エクストリームEレギュラーが大集結。ミカエラ、クリスティーナに続きケイティ・マニングスもRX2e参戦へ

 そんな今季初戦ファイナルは、強豪ハンセン・モータースポーツが運営するジュニアチーム、#YellowSquadから参戦のアイザック・シェクヴィストが制し、これがシリーズデビューのコチュリンスキーはいきなりの3位表彰台を獲得。

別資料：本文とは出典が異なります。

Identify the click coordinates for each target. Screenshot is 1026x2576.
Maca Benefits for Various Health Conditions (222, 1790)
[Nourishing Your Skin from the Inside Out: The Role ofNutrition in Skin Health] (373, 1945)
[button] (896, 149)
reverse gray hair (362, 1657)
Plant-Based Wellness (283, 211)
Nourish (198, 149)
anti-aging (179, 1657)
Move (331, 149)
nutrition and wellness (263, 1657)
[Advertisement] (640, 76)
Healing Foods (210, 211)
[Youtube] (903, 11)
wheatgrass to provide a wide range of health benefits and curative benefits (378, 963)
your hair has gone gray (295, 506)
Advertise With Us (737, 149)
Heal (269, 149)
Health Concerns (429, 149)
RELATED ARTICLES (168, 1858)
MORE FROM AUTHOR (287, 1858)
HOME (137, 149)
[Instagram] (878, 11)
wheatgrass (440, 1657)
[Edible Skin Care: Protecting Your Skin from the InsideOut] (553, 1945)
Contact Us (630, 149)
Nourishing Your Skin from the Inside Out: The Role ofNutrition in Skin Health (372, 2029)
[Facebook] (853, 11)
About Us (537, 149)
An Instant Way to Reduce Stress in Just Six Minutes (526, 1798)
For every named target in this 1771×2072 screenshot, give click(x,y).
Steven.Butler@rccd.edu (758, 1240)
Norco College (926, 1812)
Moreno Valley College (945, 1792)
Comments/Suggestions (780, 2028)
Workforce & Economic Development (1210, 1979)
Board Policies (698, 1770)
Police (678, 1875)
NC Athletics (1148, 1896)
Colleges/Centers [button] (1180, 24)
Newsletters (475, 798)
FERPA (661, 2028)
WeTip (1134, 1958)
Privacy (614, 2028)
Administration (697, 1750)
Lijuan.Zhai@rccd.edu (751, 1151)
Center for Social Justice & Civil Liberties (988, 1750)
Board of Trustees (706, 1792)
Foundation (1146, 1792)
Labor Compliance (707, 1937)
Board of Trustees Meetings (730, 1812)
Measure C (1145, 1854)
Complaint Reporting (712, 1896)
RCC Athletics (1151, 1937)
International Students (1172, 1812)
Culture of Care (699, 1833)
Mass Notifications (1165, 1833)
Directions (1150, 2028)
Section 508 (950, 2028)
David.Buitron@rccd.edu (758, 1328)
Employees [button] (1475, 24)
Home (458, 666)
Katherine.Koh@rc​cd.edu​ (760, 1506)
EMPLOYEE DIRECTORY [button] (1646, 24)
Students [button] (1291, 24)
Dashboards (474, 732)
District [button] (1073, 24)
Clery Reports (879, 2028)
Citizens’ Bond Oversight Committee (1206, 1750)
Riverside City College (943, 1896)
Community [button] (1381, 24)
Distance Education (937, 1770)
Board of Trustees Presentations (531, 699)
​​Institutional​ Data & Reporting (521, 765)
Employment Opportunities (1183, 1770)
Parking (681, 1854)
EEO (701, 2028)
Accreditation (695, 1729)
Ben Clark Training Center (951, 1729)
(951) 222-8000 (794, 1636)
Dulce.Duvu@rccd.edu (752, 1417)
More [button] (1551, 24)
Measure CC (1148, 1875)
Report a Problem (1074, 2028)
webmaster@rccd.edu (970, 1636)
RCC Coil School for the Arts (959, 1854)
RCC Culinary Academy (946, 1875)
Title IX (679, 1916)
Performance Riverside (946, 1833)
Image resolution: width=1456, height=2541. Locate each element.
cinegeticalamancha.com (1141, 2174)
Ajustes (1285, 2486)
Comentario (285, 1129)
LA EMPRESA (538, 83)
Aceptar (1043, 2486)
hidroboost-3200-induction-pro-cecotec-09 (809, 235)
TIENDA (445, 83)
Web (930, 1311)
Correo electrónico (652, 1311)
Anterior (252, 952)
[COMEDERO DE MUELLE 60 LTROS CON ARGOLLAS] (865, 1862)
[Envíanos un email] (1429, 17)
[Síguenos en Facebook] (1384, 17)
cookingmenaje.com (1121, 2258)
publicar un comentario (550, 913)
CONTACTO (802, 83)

マニングスも初日にヒート初勝利を決めている。

 起伏に富み、要求の厳しいランケバーネンのトラックは、17日の土曜から最高峰RX1eを筆頭に内燃機関のEuroRX1、電動RX2e、そして前輪駆動のEuroRX3と各選手権が走行を繰り返し、とくにグラベル路面はセッションごとに状況が変化する難しいコンディションとなった。

 それでも速さを披露したのは、やはり昨季の電動化初年度でも“絶対王政”を継続したファイブ・タイムス・チャンピオンで、スーパーポールこそ2018年以来のフル参戦となるセバスチャン・ローブ(ランチア・デルタEvo-e RX)が序盤に最速タイムを叩き出したものの、最終的に僚友グスタフ・ベリストローム(フォルクスワーゲンRX1e)を従えたクリストファーソンが逆転。そのまま初日の2ヒートも制してみせた。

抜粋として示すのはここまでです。